Brief =
Put the listing below into a Markdown table with the columns Row and Line, skipping blank lines and covering only the span from the line with "This screenshot has height=784, width=1547." through the end of the listing. Leave the pictures out of the table.

Entries for locating text and elements
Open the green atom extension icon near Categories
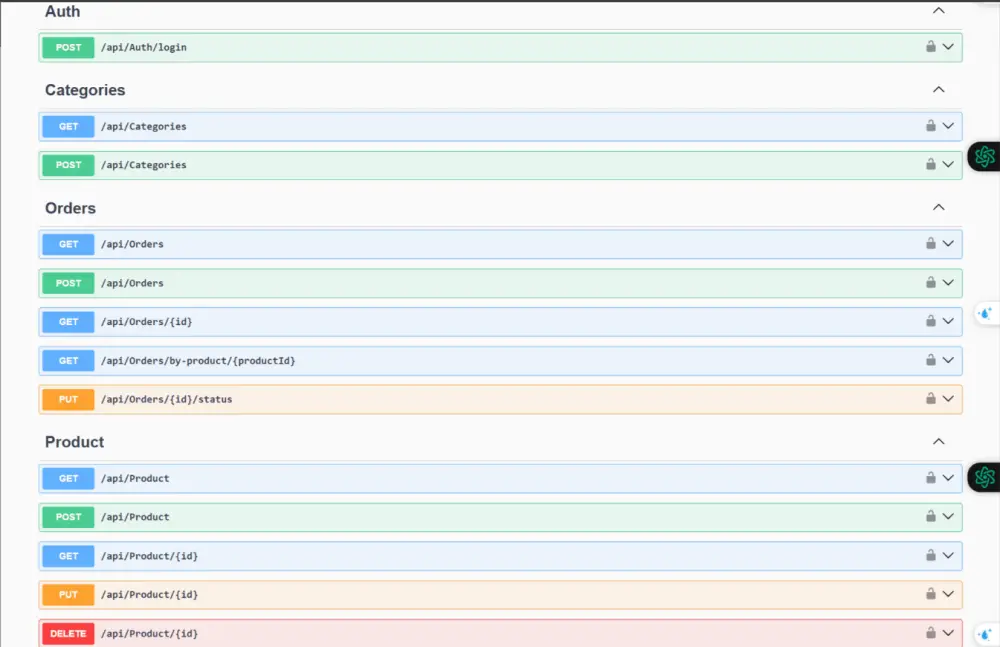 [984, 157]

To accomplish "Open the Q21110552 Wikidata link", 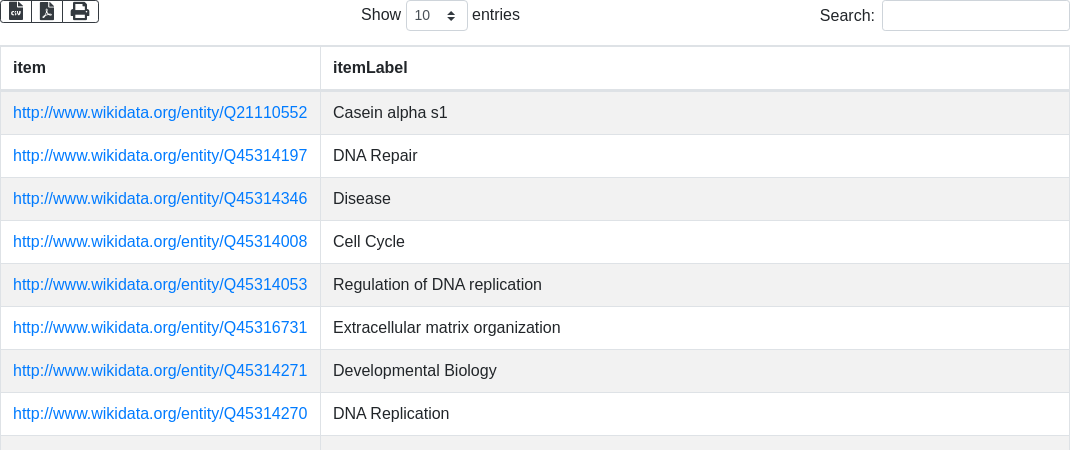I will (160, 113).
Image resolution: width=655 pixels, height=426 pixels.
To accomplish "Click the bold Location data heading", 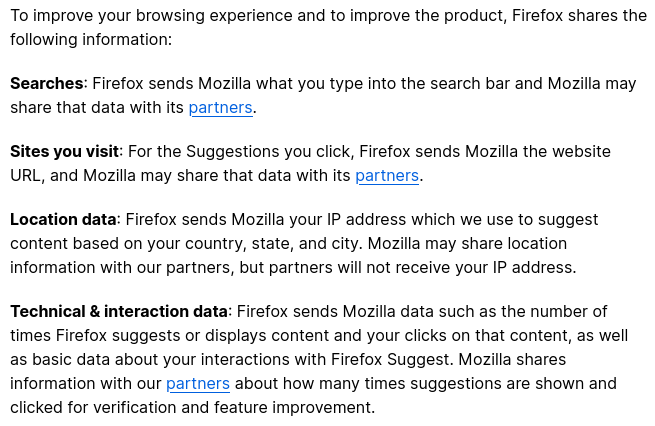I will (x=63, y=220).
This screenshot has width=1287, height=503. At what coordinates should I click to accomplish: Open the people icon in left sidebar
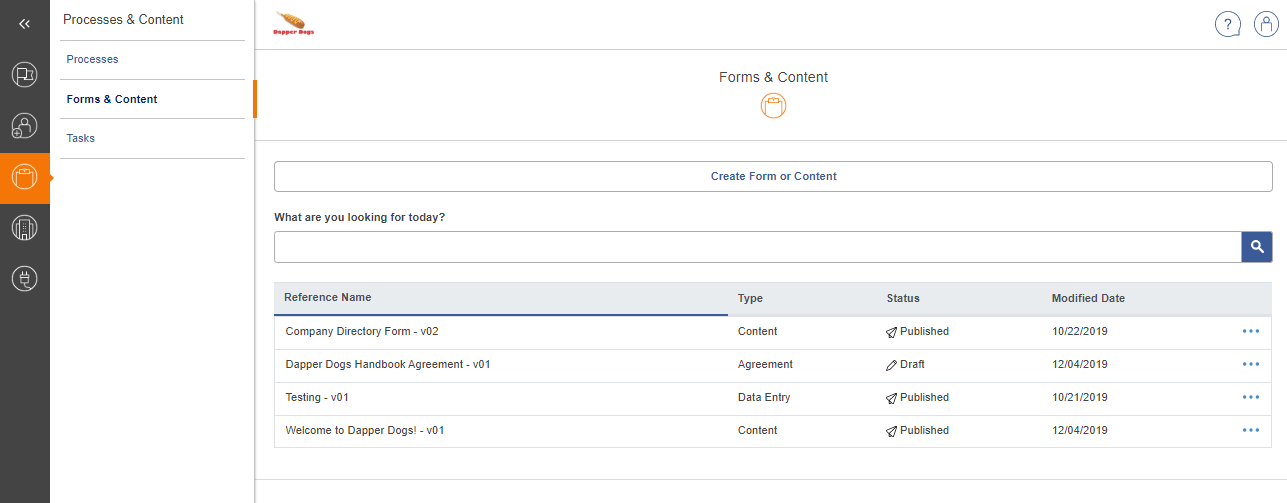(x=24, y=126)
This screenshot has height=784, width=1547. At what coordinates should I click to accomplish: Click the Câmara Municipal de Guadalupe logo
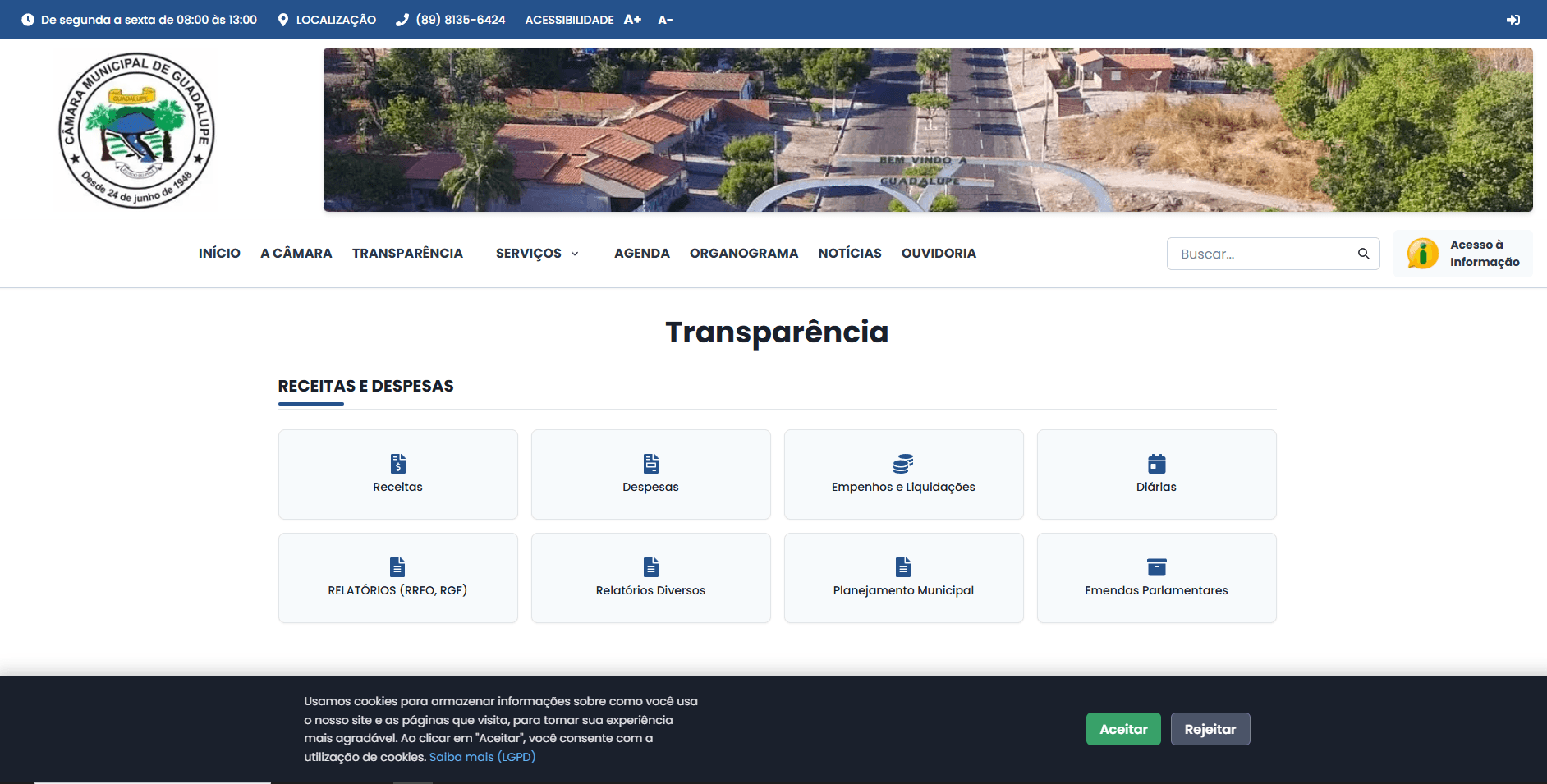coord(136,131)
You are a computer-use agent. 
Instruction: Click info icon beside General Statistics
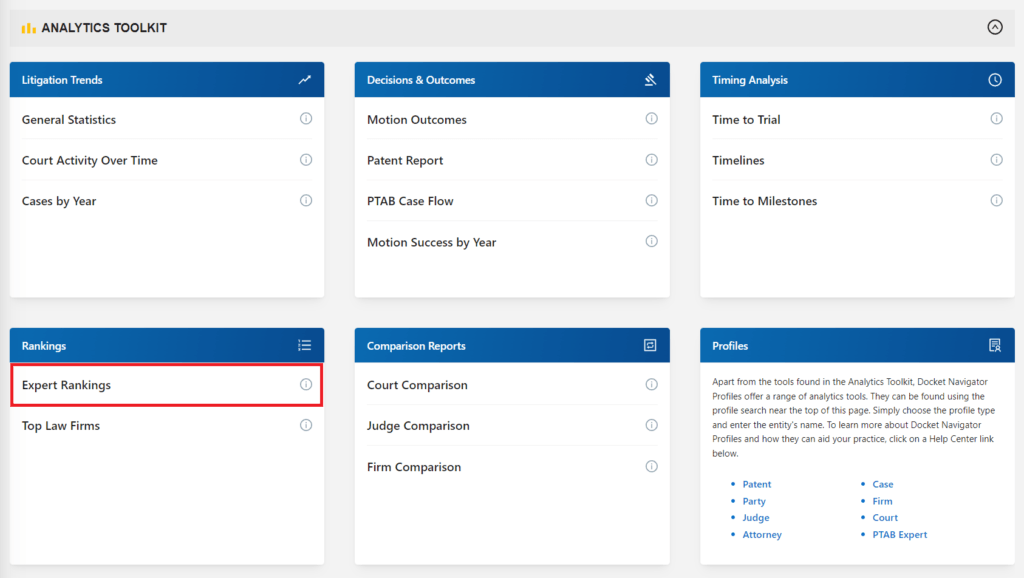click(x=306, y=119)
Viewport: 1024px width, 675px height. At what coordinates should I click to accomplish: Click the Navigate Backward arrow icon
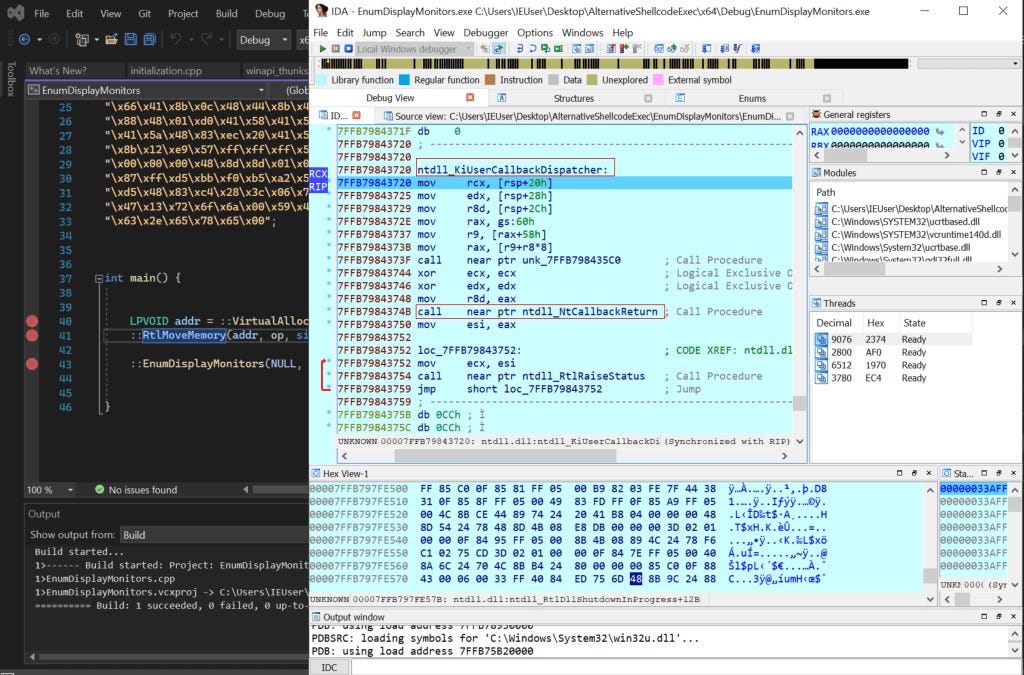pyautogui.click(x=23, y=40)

Exercise answer =
| Row | Line |
|---|---|
| 1 | This screenshot has height=784, width=1547. At what coordinates should I click to accomplish: Click the Câmara Municipal de Guadalupe logo |
| 2 | coord(136,131) |
| 3 | You are a computer-use agent.  |
| 4 | Instruction: Click info icon beside General Statistics |
| 5 | click(x=306, y=119) |
| 6 | Viewport: 1024px width, 675px height. At what coordinates should I click to accomplish: Click the Navigate Backward arrow icon |
| 7 | pyautogui.click(x=23, y=40) |